**What the exercise asks:** Return copies of the lines below that mention "cookies".

Collected data entries:

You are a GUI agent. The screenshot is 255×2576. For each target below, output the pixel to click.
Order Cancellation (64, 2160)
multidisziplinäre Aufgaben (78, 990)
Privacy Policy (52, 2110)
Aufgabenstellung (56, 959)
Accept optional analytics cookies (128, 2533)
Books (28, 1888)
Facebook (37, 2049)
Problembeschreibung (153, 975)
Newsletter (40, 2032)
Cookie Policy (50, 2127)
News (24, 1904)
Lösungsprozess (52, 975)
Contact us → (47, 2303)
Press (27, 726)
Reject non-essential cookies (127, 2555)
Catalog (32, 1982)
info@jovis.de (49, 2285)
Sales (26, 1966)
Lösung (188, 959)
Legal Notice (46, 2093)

**Response:**
Accept optional analytics cookies (128, 2533)
Reject non-essential cookies (127, 2555)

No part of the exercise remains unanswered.